La réaction fut immédiate, il s’inquiéta.
— Ça va ?!
— Oui oui, j’ai juste essayé de bouger mon bassin comme une idiote…
— … Tu n’as pas trop mal ?
— … Ça va.
Mentit-elle.
— En realité, je ne suis pas si blessée que ça…
Sourit-elle, pour le rassurer.
Elle savait qu’elle était en peignoir fin, mais elle n’avait pas eu l’occasion de voir l’ampleur des dégâts.
Mis à part les pansements et bandages sur ses bras et ceux sur son visage qu’elle devinait facilement.
Alain ne put s’empêcher de pleurer. Les larmes coulèrent d’elles-même, malgré lui et il tenta d’essuyer ça rapidement mais Hélène le remarqua, ce qui le fit éclater en sanglots.
— Je… je suis tellement désolé… c’est moi qui aurait dû me retrouver à ta place…
— Ne dis pas ça. Je n’aurais pas supporté que tu sois dans cet état, non plus… je vais bien, regarde. Encore quelques jours et ça sera du passé.
Elle ressera ses doigts sur la main de son frère et esquissa un autre sourire.
Le voir pleurer, montrer ses émotions, n’était pas courant.
Et elle en eut le coeur chamboulé.
Durant les jours suivants, tout le monde de sa famille passa la voir. Aurore, Cean. Les cousins étant trop loin, et pas concernés par leur monde, on leur épargna le déplacement, surtout qu’Hélène n’était pas mourante.
*
Cean rentra chez lui et dut expliquer à Aurore ce qu’il venait de se passer. Elle était horrifiée.

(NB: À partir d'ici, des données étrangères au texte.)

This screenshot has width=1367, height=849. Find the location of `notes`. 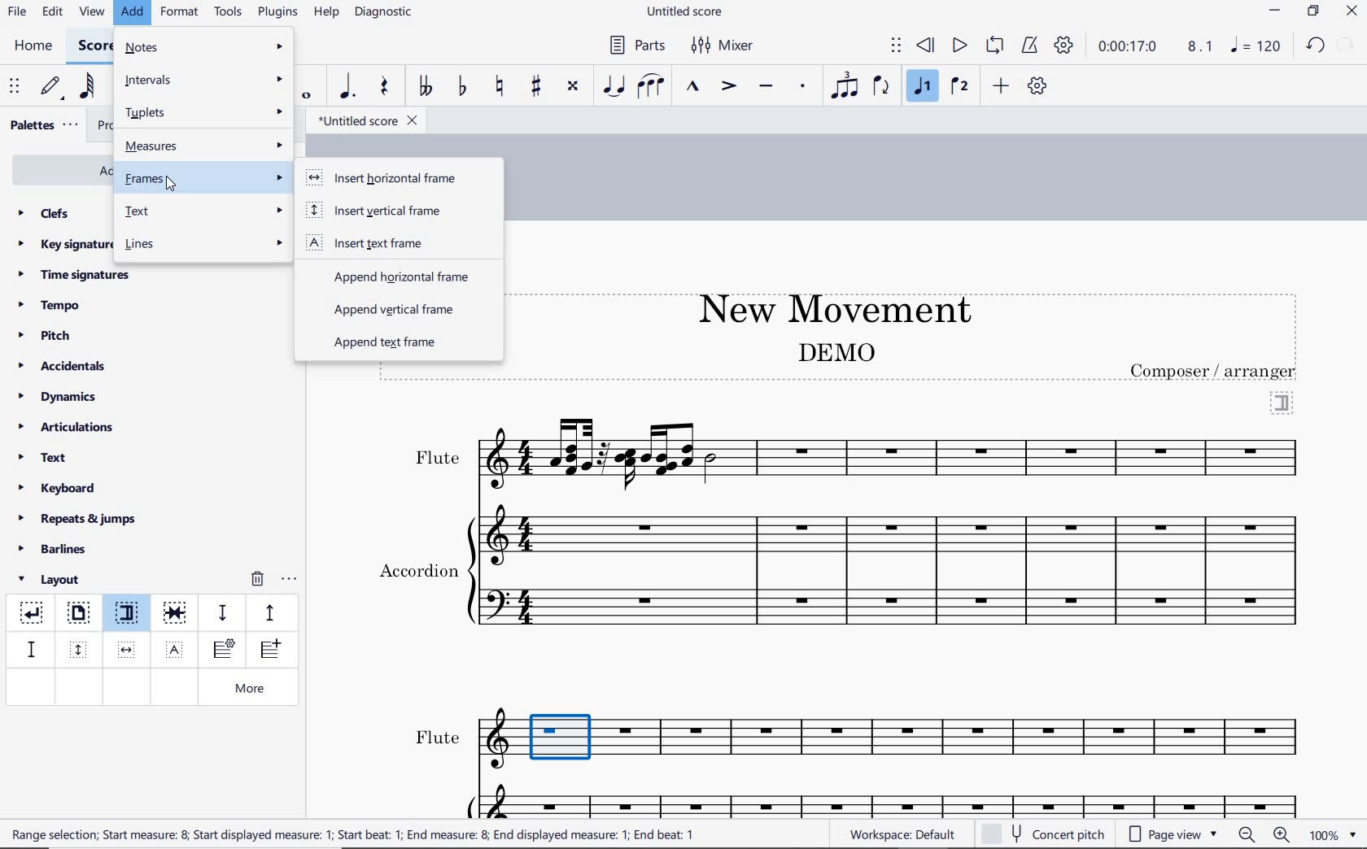

notes is located at coordinates (204, 48). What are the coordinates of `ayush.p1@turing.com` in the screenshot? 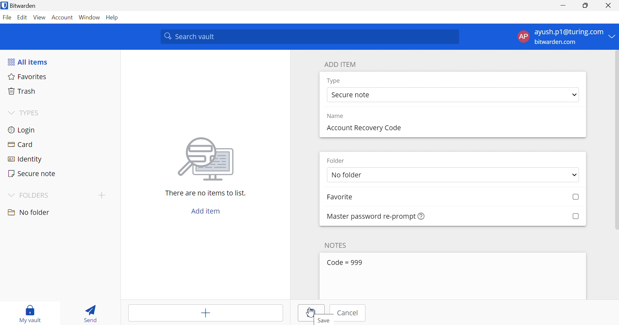 It's located at (569, 32).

Elle, la petite dernière chouchoutée par ses camarades parce qu’elle était la fille du directeur, ses yeux vairons la rendant d’autant plus spéciale.
Même son caractère était bon, doux et chaleureux. Elle parlait à tout le monde et était avenante avec ses camarades. Elle était populaire et imaginer des brimades aussi violentes sur sa soeur et son frère, cela la mettait hors d’elle. Alors qu’elle était de nature calme et posée.
Son frère expliqua l’état dans lequel se trouvait Hélène et Aurore eut peur.
Cean, également touché par cet évènement ne pouvait pas s’empêcher d’imaginer Aurore dans une situation similaire et il la serra fort dans ses bras, pour se rassurer et la rassurer.
— Je ne te laisserai jamais subir ce genre d’actes. Je serai toujours là pour te protéger.
Dit-il comme une incantation, en lui caressant ses cheveux fins et blonds.